Antes de tudo, o que chama atenção em Boyhood: Da Infância à Juventude (2014) é o modo como ele foi produzido. O diretor Richard Linklater, afeito a trabalhar quase em segredo, a divulgar a existência de certos filmes apenas próximo da estreia, passou (mais uma vez incógnito) 12 anos acompanhando de maneira literal o crescimento dos atores/personagens infantis, o amadurecimento dos adultos, e por aí vai. Mas o longa é só isso, ou seja, limita-se a essa curiosidade? Boyhood: Da Infância à Juventude vem sendo bastante celebrado, assumindo a condição de grande aposta para a temporada de prêmios.
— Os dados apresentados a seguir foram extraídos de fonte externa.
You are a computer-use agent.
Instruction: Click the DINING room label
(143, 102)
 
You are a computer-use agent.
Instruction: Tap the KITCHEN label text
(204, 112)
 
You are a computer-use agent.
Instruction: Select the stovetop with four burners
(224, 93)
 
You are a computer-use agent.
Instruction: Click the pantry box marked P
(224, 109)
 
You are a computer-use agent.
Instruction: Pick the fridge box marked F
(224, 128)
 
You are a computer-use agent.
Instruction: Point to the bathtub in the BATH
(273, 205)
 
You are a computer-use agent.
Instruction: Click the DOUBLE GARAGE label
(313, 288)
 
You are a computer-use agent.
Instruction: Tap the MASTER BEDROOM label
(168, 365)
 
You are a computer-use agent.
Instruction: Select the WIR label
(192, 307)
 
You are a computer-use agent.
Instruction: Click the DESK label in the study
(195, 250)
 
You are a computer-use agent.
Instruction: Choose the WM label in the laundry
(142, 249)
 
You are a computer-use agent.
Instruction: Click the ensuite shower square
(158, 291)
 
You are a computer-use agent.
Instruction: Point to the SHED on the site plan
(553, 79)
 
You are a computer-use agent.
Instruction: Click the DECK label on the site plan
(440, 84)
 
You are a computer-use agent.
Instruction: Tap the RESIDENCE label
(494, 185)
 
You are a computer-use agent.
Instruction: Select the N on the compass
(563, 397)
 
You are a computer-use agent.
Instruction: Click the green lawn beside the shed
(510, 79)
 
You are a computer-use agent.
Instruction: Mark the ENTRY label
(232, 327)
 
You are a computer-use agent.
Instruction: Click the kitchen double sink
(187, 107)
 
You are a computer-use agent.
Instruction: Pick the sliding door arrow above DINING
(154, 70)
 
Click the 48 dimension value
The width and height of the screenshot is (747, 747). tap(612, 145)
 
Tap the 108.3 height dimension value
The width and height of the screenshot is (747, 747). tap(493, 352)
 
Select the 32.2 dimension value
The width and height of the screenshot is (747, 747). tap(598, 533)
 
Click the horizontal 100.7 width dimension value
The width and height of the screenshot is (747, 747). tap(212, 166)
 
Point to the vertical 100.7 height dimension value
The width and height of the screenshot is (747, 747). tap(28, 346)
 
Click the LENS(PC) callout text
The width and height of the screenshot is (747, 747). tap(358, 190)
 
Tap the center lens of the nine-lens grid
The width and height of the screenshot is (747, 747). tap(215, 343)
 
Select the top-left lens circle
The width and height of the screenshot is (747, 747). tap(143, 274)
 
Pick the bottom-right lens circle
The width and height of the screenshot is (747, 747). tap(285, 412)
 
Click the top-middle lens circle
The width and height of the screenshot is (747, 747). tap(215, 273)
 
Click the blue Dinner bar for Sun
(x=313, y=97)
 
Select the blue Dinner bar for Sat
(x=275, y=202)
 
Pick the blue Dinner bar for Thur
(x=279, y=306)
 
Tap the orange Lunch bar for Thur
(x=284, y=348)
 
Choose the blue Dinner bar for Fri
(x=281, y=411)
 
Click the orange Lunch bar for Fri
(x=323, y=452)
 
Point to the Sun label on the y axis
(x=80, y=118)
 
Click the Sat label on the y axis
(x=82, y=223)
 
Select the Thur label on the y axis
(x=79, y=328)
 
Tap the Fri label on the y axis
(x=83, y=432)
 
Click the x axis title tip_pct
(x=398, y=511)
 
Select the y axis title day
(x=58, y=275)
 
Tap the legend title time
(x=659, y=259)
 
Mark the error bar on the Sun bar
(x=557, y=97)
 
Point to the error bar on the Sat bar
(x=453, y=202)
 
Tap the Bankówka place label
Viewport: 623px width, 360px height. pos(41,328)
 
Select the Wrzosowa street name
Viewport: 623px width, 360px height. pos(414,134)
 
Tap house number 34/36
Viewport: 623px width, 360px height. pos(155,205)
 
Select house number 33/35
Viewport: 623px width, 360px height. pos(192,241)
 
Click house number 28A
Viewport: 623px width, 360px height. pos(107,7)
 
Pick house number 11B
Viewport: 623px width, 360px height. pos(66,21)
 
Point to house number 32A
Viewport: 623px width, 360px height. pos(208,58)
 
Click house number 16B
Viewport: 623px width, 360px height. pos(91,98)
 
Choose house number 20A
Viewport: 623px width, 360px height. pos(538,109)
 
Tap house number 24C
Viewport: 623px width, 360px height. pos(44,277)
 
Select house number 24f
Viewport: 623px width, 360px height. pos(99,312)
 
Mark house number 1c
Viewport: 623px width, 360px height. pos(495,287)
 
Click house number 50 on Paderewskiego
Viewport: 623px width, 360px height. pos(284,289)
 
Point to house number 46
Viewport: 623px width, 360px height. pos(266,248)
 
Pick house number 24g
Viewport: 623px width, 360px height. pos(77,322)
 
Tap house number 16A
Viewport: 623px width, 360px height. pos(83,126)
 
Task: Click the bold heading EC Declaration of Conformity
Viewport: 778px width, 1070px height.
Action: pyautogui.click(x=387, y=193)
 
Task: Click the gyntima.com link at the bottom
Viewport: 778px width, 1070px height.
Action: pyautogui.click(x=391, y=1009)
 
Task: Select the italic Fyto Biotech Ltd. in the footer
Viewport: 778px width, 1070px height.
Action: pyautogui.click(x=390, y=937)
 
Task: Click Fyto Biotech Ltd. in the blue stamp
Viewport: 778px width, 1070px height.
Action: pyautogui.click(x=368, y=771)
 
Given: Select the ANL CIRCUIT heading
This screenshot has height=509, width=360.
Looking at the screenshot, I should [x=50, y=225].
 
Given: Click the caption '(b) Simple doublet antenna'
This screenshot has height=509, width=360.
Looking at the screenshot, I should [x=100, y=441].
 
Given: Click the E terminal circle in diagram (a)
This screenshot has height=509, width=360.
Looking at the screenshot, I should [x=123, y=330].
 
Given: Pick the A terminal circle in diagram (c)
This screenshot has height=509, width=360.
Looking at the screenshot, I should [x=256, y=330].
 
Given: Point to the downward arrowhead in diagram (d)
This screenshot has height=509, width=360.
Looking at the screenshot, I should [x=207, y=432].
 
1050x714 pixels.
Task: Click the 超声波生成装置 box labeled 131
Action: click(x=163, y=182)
Entretanto, em meio à ovação, há quem o entenda ordinário e sustentado somente nesse caráter insólito que o precede na tela. Então, para discutir um pouco mais sobre o filme de Linklater, chamamos ao Confronto da semana os críticos Marcelo Müller e Roberto Cunha, respectivamente defensor e atacante. Confira e não deixe de opinar.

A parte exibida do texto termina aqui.